Exercise » Rewrite the rows from the start through the line containing "click(513, 144)", both included, changing "screenshot" to "screen capture" and leaving everything else the same. Leave the pictures out of your answer.

------ Provided records

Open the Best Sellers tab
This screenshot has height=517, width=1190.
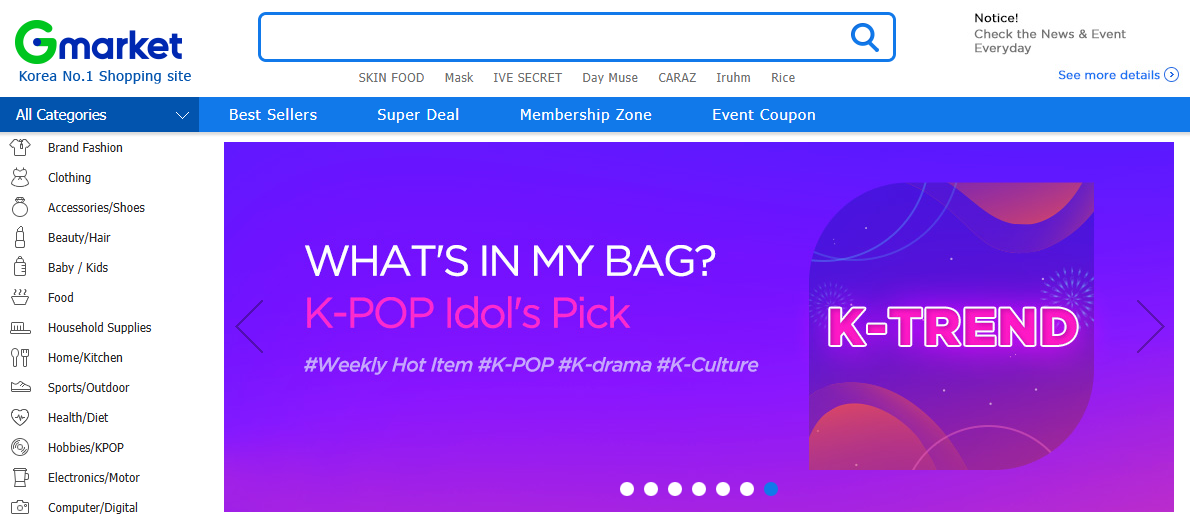pos(273,115)
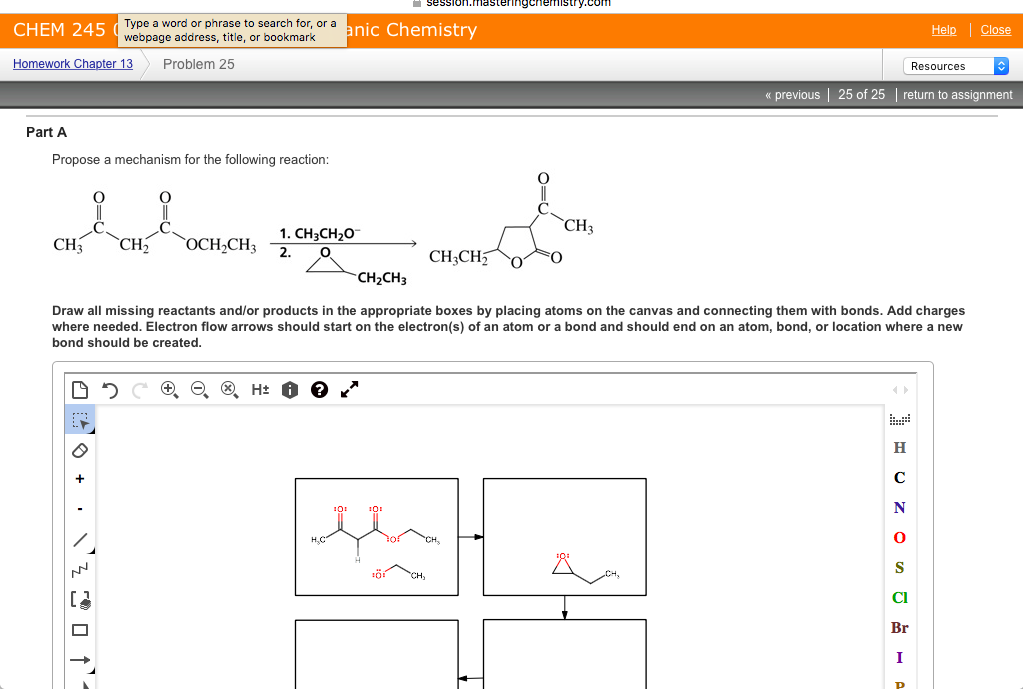Select the Problem 25 breadcrumb tab

[198, 63]
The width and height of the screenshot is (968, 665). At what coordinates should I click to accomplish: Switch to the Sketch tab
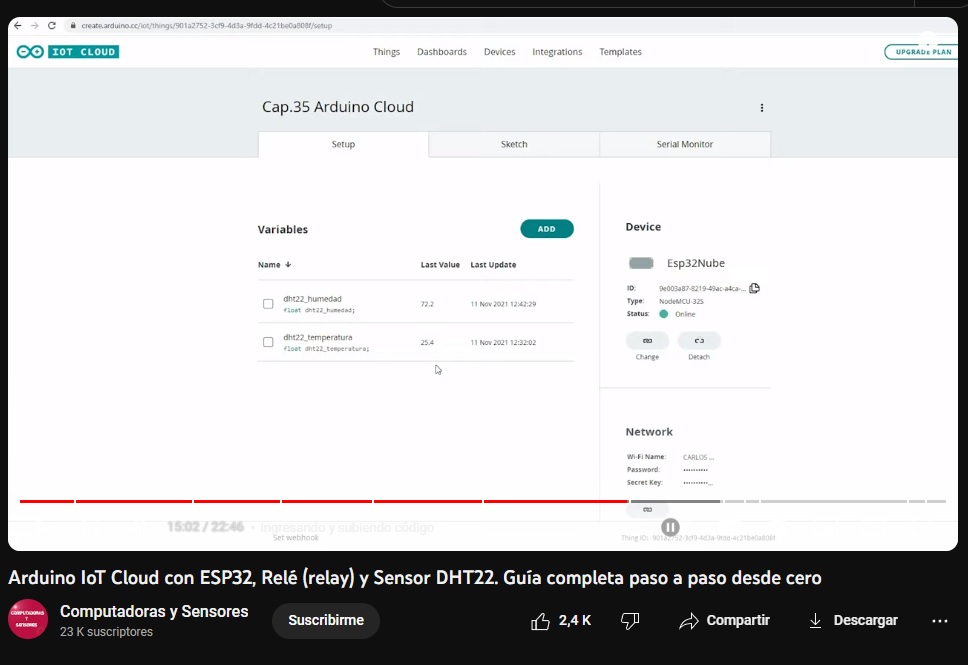click(513, 144)
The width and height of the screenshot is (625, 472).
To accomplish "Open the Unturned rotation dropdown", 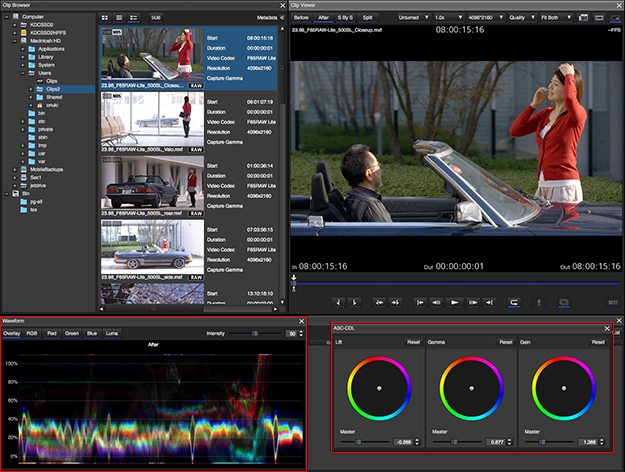I will coord(412,17).
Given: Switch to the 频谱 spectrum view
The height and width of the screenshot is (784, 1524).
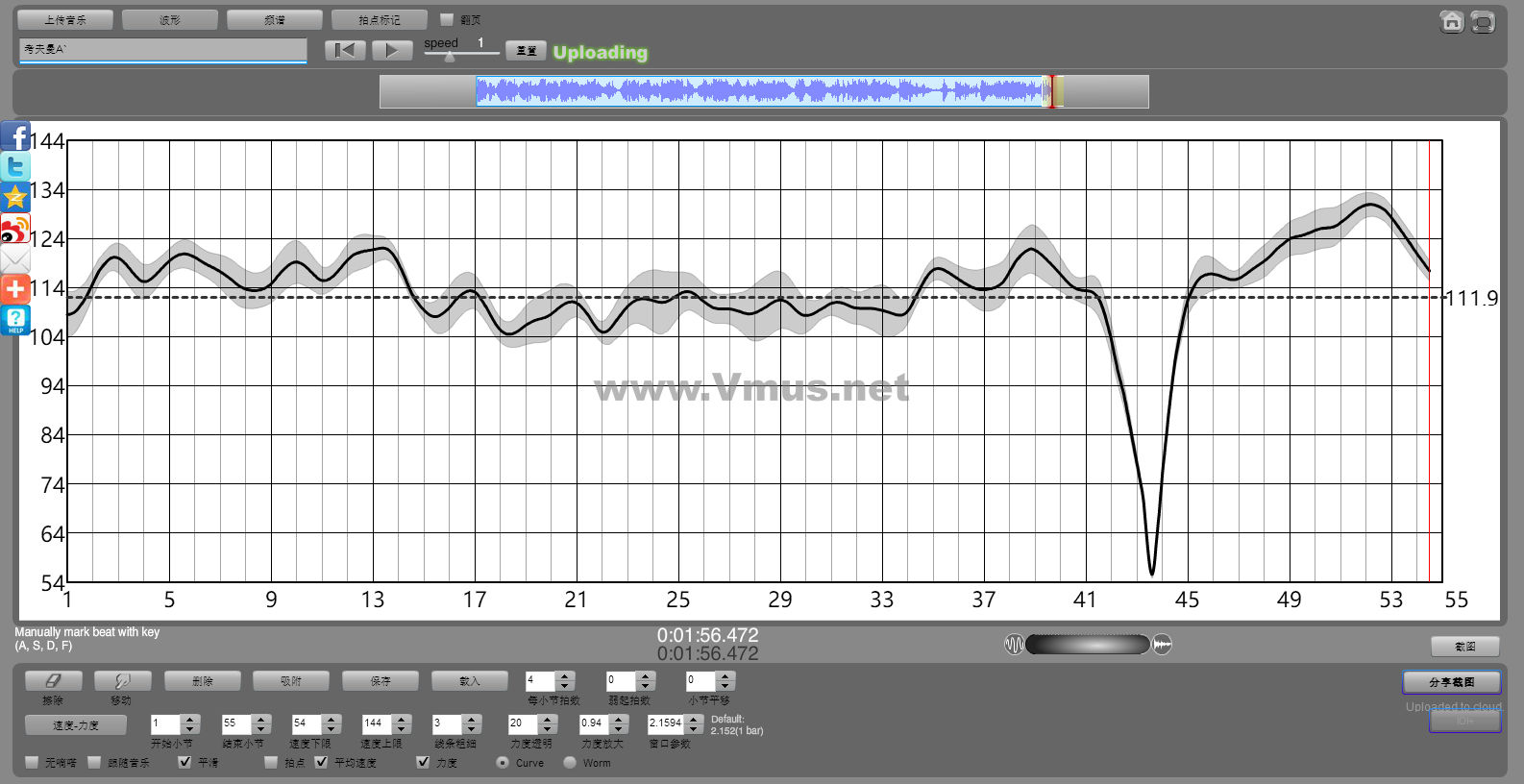Looking at the screenshot, I should (275, 19).
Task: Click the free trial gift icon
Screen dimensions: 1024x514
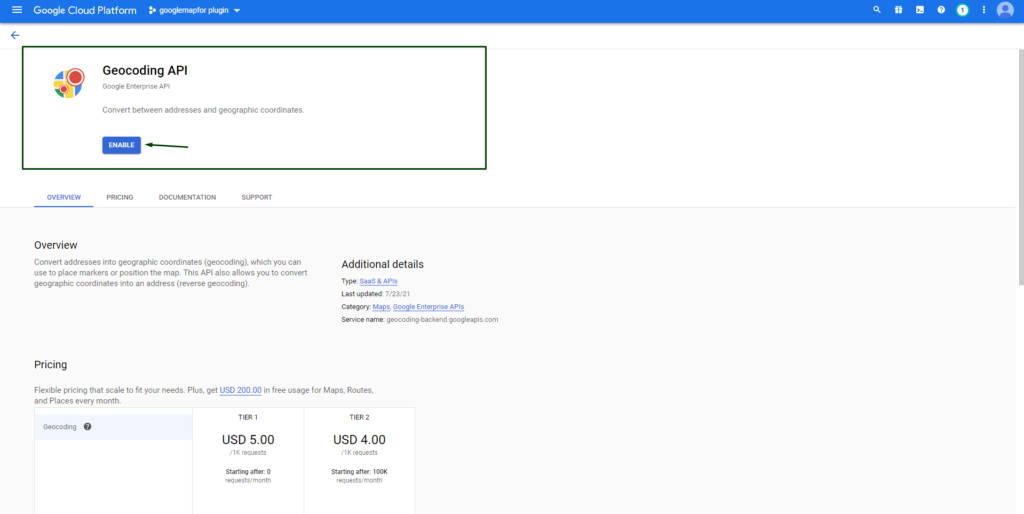Action: point(898,10)
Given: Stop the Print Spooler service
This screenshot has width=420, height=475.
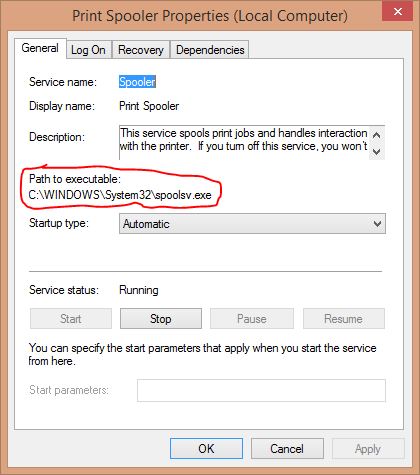Looking at the screenshot, I should click(x=161, y=319).
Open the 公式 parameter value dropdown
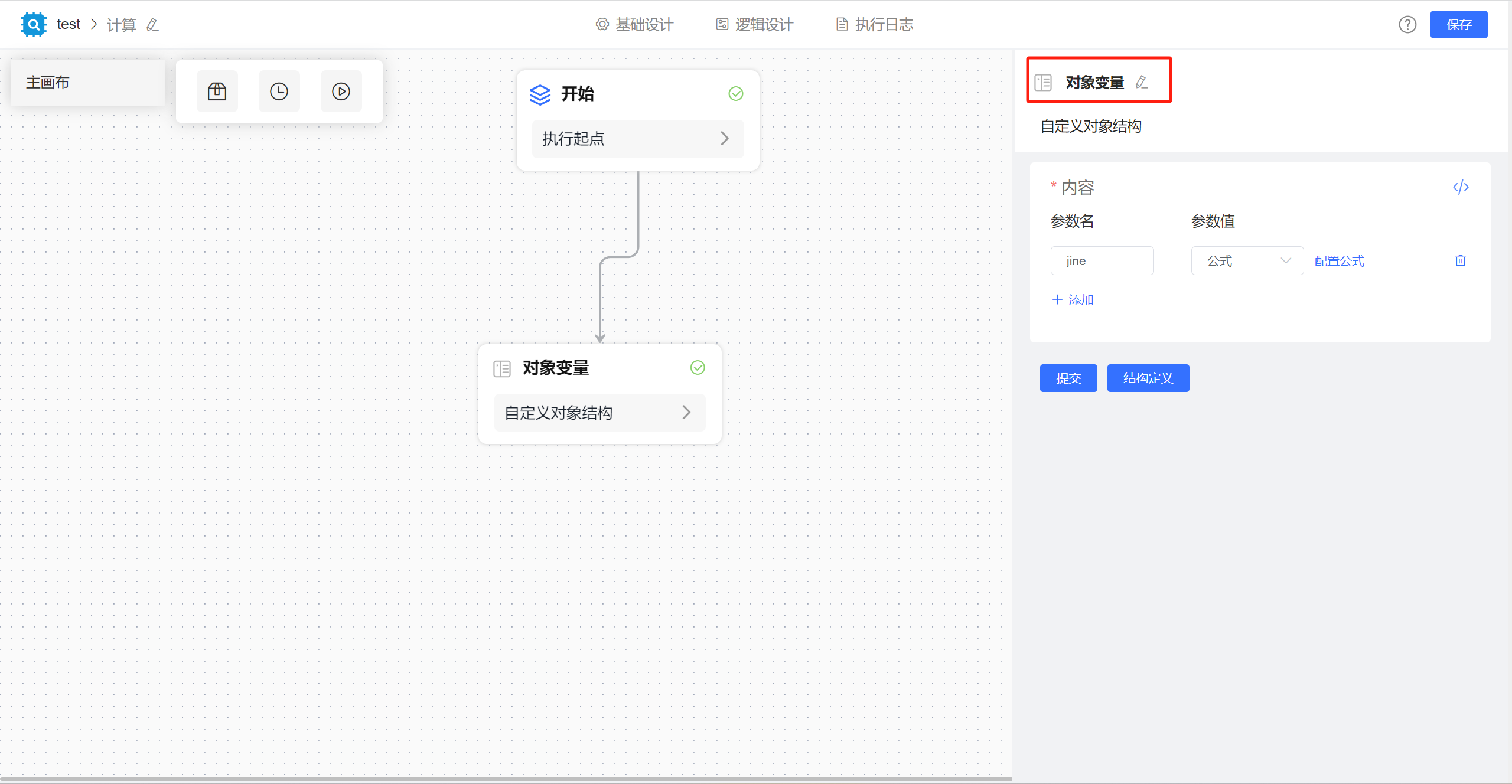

------------

Exercise response »
Open the Best Sellers tab
This screen capture has height=517, width=1190.
pos(273,115)
Select the Problem 25 breadcrumb tab

[198, 63]
The width and height of the screen capture is (968, 665). At what coordinates should I click to accomplish: Switch to the Sketch tab
click(513, 144)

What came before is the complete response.